Selected passage:
------
Then apply the color to the grey roots. Let it sit for at least forty five minutes. When forty five minutes is up rinse your hair really well. Then you are going to shampoo your hair twice rinsing well in between shampoo's. Then apply conditioner and let it sit at least five minutes or longer in your hair then rinse really well. After you color your hair if you can still smell the hair coloring then you did not rinse well enough. A well rinsed head will not reek of hair dye.

Okay back to the issue of a shampoo cap. A shampoo cap is when you mix your color and apply it to the roots then during the last ten minutes of letting the color sit in your hair you mix shampoo in the remaining color in the bowl and apply it all over your hair and rub it in really well. Many claim this gets rid of any line of demarcation but what I've often found is that it applies to much color onto the area of your hair that is already colored. Over time this constant application of color over color can build up and make hair appear heavy, drab or lackluster, lose bounce and vibrancy. As you can see I have no problem with a line of demarcation, the color comes out uniform to the rest of my hair color. (The lighter strands are just light reflecting off my hair as I took the picture outside for best light)


A couple of other helpful hints when coloring your hair. One is to buy a color that closest resembles your own. Pay close attention and do not buy anything that says it's an ash based color unless you have a ash based color already in your hair. What I do recommend though is looking to add a bit of golden. Like my color is a light golden brown...that's because grey hair lacks it's underlying base colors it use to have to make the color you once was so adding some of that back in helps achieve a more solid color closer to what your color was before. If you had a natural ash color to your hair then you may like to add a ash base back into it. It's all personal choice but we are not always going to go with what we were before our hair went grey as like with myself I use to be a dark brown but dark brown shows grey faster so I chose to go with a light brown.

Now the big question everyone always ask, even in cos to get hair dye off your skin. I don't know how well this will work for others, there were teachers with different opinions but one seemed to be onto something more so than the others and it's always worked rather well for me. She said it takes an acid to get rid of an alkaline. Hair color is alkaline, most shampoos and conditioners are acid based....though there are a few shampoo's out there that have a alkaline base the vast majority are acidic to help restore ph level back to the hair. Water is also alkaline so just rinsing isn't going to get it off so when shampooing your hair make sure you rub around your hair line with the shampoo just as you would with your scalp. Same with the conditioner, rub it into your skin and let it sit five minutes as I instructed above. This usually works well for me removing any color from the forehead.

Now one final hint for those who accidentally get color on their bathroom or kitchen counter top and it sets in. Take a paper towel, or I've even used toilet paper and place it over the stain, pour some bleach onto the paper towel and let it sit for a couple hours, it has never failed to remove the stain.

Remember what I said above, this is for people who have grey hair and want to do a root touch up. There are many ways to deal with grey hair and not everyone is as grey as others but I will hopefully do more articles on how to deal with hair with varying levels of grey.
------
Supplied records:

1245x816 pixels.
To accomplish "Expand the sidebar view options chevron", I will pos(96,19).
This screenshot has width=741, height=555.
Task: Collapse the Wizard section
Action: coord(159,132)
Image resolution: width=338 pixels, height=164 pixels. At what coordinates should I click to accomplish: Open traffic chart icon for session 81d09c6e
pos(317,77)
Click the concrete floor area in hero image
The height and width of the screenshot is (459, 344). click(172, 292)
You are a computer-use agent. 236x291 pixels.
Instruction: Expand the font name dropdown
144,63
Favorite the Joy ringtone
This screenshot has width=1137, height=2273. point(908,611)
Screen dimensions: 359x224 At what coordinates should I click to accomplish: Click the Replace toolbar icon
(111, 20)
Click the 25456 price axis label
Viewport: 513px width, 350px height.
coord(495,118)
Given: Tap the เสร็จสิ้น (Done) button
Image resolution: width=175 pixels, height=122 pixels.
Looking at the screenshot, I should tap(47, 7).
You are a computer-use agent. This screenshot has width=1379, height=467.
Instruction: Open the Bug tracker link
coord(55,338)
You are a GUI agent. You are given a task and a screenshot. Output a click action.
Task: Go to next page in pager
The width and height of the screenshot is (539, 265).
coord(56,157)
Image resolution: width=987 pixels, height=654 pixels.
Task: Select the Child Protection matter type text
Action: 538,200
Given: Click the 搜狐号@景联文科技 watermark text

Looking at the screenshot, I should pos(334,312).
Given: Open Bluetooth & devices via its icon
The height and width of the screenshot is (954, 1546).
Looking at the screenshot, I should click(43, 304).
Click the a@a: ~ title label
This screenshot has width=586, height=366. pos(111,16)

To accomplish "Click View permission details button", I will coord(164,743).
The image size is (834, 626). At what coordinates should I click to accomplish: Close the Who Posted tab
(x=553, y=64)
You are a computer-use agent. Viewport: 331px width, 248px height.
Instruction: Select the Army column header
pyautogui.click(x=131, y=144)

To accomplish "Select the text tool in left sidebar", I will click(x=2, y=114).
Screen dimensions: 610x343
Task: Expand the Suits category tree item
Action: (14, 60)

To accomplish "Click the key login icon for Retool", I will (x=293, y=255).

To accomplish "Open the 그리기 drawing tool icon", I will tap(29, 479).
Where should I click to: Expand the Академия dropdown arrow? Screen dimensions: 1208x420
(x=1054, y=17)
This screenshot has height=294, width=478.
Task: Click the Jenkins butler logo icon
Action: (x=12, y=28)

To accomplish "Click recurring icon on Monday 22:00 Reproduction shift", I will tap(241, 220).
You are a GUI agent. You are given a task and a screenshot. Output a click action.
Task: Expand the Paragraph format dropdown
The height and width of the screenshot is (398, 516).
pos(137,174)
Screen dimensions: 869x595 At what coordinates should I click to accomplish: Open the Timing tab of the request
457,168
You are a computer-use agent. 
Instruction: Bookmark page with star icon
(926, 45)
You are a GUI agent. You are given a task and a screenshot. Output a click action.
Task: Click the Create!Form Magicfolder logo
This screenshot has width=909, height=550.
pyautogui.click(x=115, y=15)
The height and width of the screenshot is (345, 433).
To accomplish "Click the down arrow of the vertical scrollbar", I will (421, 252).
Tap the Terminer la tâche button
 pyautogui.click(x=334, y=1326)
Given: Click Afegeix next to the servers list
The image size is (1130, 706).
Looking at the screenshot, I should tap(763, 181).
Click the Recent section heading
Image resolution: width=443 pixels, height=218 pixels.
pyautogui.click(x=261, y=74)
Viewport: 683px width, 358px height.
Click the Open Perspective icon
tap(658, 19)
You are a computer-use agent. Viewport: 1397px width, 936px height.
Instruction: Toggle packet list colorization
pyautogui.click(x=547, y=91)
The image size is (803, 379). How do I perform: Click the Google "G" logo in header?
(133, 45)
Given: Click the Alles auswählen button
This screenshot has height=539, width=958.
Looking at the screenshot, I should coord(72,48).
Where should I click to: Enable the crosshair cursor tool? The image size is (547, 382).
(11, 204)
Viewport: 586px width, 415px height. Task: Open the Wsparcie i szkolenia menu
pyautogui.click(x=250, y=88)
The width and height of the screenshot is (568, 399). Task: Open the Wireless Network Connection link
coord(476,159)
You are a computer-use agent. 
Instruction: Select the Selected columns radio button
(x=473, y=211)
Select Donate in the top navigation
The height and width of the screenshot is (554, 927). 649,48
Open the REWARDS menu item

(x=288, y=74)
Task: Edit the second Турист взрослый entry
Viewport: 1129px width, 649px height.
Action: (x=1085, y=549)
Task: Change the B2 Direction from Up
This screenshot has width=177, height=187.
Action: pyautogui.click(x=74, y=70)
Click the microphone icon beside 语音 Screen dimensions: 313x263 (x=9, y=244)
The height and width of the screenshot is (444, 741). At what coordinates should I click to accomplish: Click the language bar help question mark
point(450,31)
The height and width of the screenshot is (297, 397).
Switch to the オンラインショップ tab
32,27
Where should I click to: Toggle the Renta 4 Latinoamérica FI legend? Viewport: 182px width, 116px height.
------
Requirements:
• A. Output the part of the hair coloring text between "Remember what I" and "levels of grey.", inclusive.
• B. In the hair coloring text, how long should the color sit after it is applied to the grey roots?
The lines are material apart from the hair coloring text.

Set of answers:
• A.
Remember what I said above, this is for people who have grey hair and want to do a root touch up. There are many ways to deal with grey hair and not everyone is as grey as others but I will hopefully do more articles on how to deal with hair with varying levels of grey.

• B. At least forty-five minutes.